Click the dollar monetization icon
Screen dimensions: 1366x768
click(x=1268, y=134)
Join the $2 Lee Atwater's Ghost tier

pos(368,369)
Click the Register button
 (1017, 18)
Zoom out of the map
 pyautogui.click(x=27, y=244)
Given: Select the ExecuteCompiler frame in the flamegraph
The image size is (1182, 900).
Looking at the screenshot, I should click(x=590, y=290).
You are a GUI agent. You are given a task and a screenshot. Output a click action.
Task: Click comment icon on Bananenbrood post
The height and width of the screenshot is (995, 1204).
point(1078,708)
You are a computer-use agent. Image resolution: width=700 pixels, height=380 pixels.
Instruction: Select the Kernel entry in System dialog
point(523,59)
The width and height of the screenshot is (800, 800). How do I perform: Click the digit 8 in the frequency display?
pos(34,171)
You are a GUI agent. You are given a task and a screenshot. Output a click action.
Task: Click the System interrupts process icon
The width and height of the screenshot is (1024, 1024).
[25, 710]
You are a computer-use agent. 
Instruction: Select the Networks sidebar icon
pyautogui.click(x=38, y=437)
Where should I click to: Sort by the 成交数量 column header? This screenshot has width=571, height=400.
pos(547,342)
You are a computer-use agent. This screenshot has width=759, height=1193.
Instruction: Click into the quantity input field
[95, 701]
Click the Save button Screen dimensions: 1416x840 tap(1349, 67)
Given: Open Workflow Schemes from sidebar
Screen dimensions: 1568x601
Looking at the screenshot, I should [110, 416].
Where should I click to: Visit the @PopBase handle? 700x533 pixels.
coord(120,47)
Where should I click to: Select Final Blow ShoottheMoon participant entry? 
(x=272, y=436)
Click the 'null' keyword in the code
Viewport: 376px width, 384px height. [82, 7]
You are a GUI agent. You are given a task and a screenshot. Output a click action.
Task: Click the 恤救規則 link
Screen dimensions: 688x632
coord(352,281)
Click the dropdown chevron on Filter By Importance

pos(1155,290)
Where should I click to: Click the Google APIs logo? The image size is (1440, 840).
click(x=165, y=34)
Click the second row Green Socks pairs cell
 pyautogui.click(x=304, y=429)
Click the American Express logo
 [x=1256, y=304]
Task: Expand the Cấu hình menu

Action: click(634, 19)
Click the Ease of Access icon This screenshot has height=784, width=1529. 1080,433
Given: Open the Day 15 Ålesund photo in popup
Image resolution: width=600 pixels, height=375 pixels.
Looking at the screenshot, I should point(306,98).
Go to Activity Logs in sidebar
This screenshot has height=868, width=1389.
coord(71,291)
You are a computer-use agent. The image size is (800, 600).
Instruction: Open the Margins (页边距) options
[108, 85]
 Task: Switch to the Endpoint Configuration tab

**Work task:** Reproduce nothing but the lines from the line containing "Instruction: Select the Networks sidebar icon" to the last line of the data, each exactly as written.

**Exercise solution:**
Instruction: Select the Networks sidebar icon
pyautogui.click(x=38, y=437)
Where should I click to: Sort by the 成交数量 column header? This screenshot has width=571, height=400.
pos(547,342)
You are a computer-use agent. This screenshot has width=759, height=1193.
Instruction: Click into the quantity input field
[95, 701]
Click the Save button Screen dimensions: 1416x840 tap(1349, 67)
Given: Open Workflow Schemes from sidebar
Screen dimensions: 1568x601
Looking at the screenshot, I should [110, 416].
Where should I click to: Visit the @PopBase handle? 700x533 pixels.
coord(120,47)
Where should I click to: Select Final Blow ShoottheMoon participant entry? 
(x=272, y=436)
Click the 'null' keyword in the code
Viewport: 376px width, 384px height. [82, 7]
You are a GUI agent. You are given a task and a screenshot. Output a click action.
Task: Click the 恤救規則 link
Screen dimensions: 688x632
coord(352,281)
Click the dropdown chevron on Filter By Importance

pos(1155,290)
Where should I click to: Click the Google APIs logo? The image size is (1440, 840).
click(x=165, y=34)
Click the second row Green Socks pairs cell
 pyautogui.click(x=304, y=429)
Click the American Express logo
 [x=1256, y=304]
Task: Expand the Cấu hình menu

Action: click(634, 19)
Click the Ease of Access icon This screenshot has height=784, width=1529. 1080,433
Given: Open the Day 15 Ålesund photo in popup
Image resolution: width=600 pixels, height=375 pixels.
Looking at the screenshot, I should point(306,98).
Go to Activity Logs in sidebar
This screenshot has height=868, width=1389.
coord(71,291)
You are a computer-use agent. The image size is (800, 600).
Instruction: Open the Margins (页边距) options
[108, 85]
 Task: Switch to the Endpoint Configuration tab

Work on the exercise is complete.